* Trecho selecionado
####################

O rapper Mano Brown irá performar nesse final de semana no Planeta Atlântida em Santa Catarina, o rapper é um dos convidados que tem no line-up nomes como Anitta e Pablo Vitar.

Com o Racionais Mc’s  o rapper ganhou o Brasil mostrando a dura realidade das periferias e das favelas com discos como Nada Com Um Dia Após O Outro Dia e Sobrevivendo No Inferno ele ganhou uma legião de fãs e também de haters.

Em 2018 o grupo que surgiu em 1988 completa 30 anos e uma entrevista para GáuchaZH com o Rafael Balsemão, o rapper de São Paulo não está se mostrando otimista em uma dura entrevista onde abordou diversos assuntos onde até mesmo disse que está de luto.

Os Racionais completam 30 anos em 2018. Como é olhar para trás e pensar na história do grupo?

Racionais MC’s não é mais algo meu. Vejo a banda como uma coisa que ajudei a criar, mas que bateu asas e voou. É como um filho que você cria para o mundo: não é mais seu. A gente não tem mais direito de escolher a roupa que quer, a batida que quer, não pode mais falar o que quer. Quando os Racionais surgiram, lutávamos para ter liberdade para falar, para ter espaços que não tínhamos. Passaram-se 30 anos. E alguns fãs da banda se tornaram conservadores. Muitos, hoje, são de direita. Nossos pensamentos já não batem mais. Não sou contra gay, contra punk, contra candomblé, como pessoas que eram fãs da banda demonstram ser. Os Racionais foram criados por quatro garotos que tentavam sobreviver, que não tinham ideia de como era o mundo. Só sabíamos o que era a favela. Muita coisa mudou, e hoje eu questiono a importância dos Racionais num mundo desses. Aqueles ideais que o povo defendia, o povo esqueceu. Com aquele discurso que tínhamos em 1990, hoje, os Racionais seriam engolidos pela periferia. Seriam rejeitados. Porque, depois de dois governos Lula e de um governo Dilma, mudou a mentalidade da periferia. Não tem como desvincular os Racionais da política, a banda sempre foi atrelada ao momento político do país. E qual é o momento político do país agora? A periferia passou a ser de direita. O rap virou algo de direita, conservador. Aquele rap da época dos Racionais, hoje, é um rap religioso, moralista, que não conversa com a revolução que precisa ser feita atualmente.

Em outro trecho da entrevista, Brown disse que os fãs não merecem um novo álbum do Racionais.

Veja abaixo alguns trechos importantes da entrevista.

####################

* Dados brutos
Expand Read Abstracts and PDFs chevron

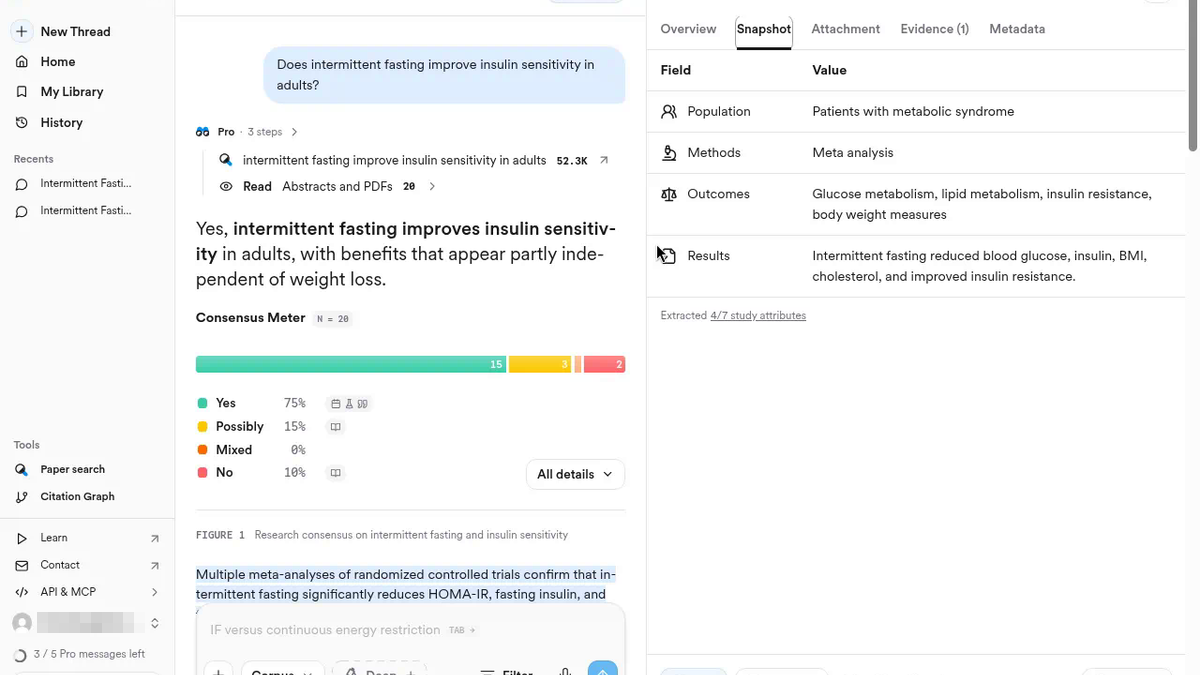(432, 186)
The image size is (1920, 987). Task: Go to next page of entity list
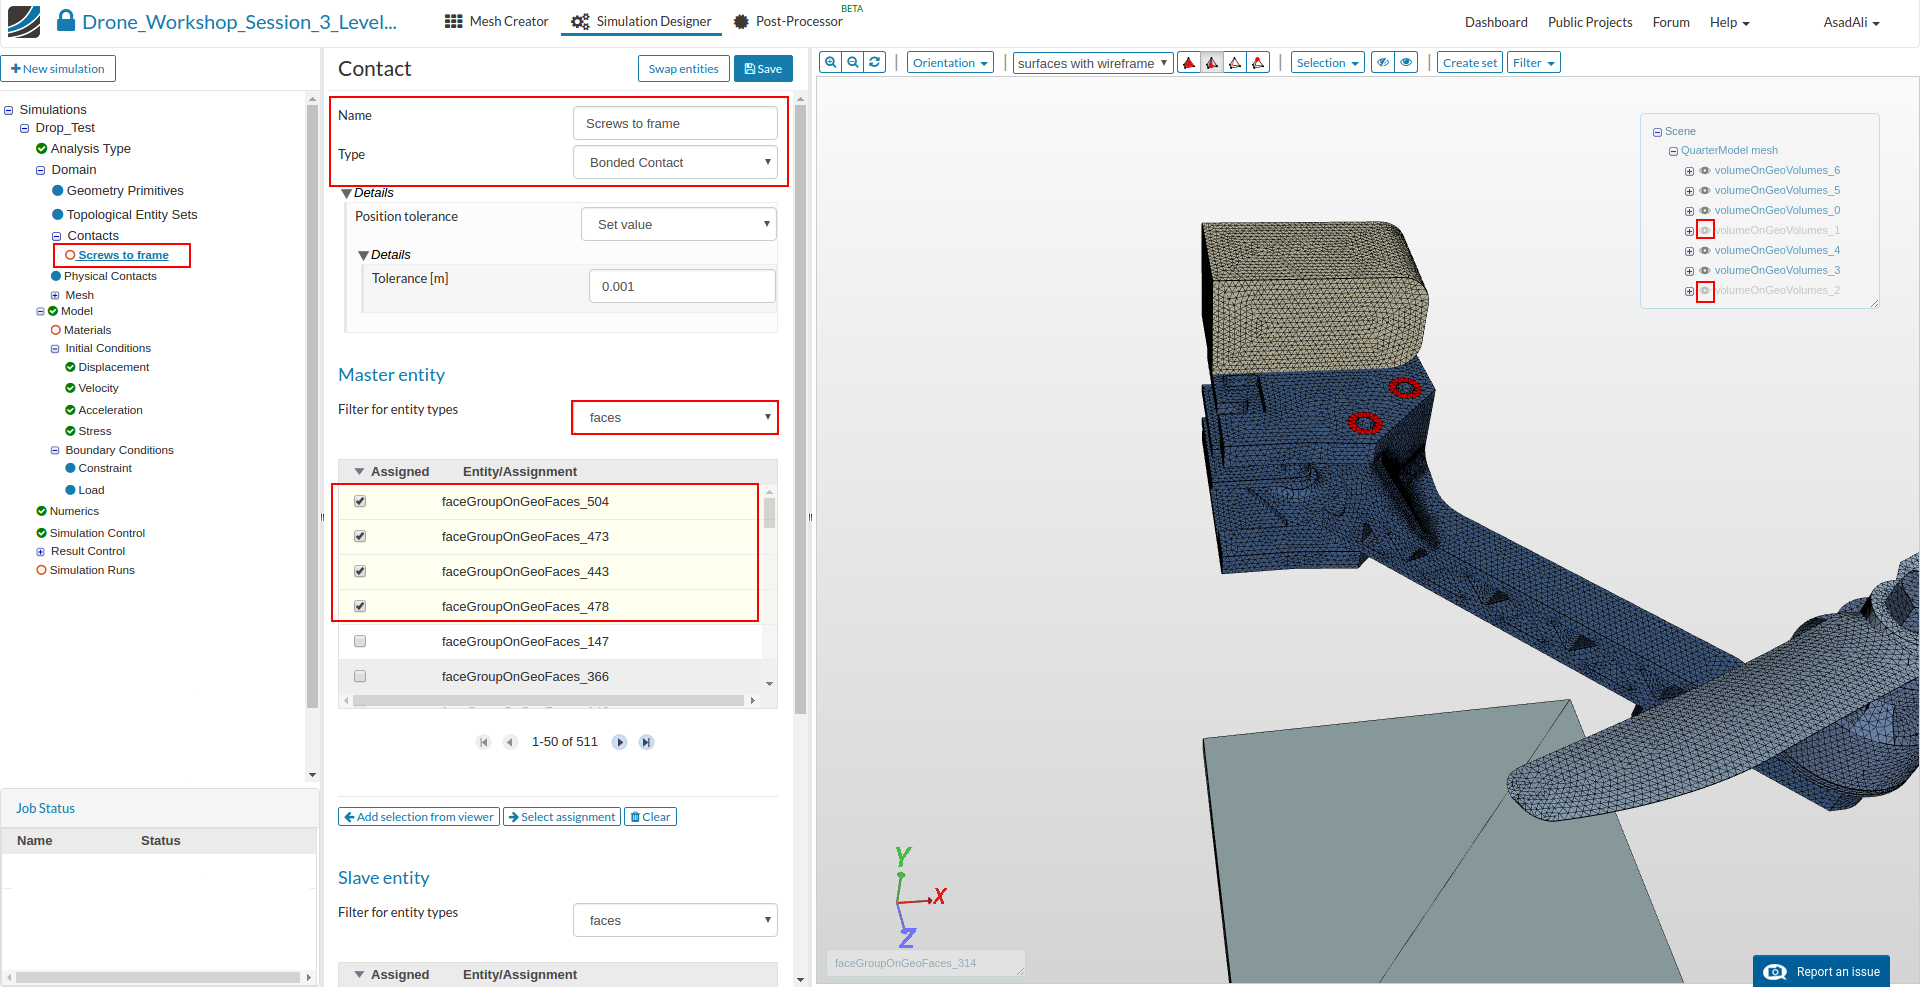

####################

* Objetivo A
Edite o trecho sobre Mano Brown: reescreva a parte que vai de "Em 2018 o grupo" até "história do grupo?", inclusive, substituindo "grupo" por "banda".
* Objetivo B
Traduza para o inglês a frase do trecho sobre Mano Brown: "Vejo a banda como uma coisa que ajudei a criar, mas que bateu asas e voou."
* Objetivo C
Segundo o trecho sobre Mano Brown, por que os Racionais seriam rejeitados hoje pela periferia se mantivessem o discurso de 1990? Responda em até três frases.
A listagem provém de uma fonte diferente da do trecho.

* Solução completa A
Em 2018 o banda que surgiu em 1988 completa 30 anos e uma entrevista para GáuchaZH com o Rafael Balsemão, o rapper de São Paulo não está se mostrando otimista em uma dura entrevista onde abordou diversos assuntos onde até mesmo disse que está de luto.

Os Racionais completam 30 anos em 2018. Como é olhar para trás e pensar na história do banda?

* Solução completa B
I see the band as something I helped create, but that spread its wings and flew away.

* Solução completa C
Porque a mentalidade da periferia mudou depois de dois governos Lula e de um governo Dilma. Hoje a periferia passou a ser de direita e, com aquele discurso, os Racionais seriam engolidos por ela.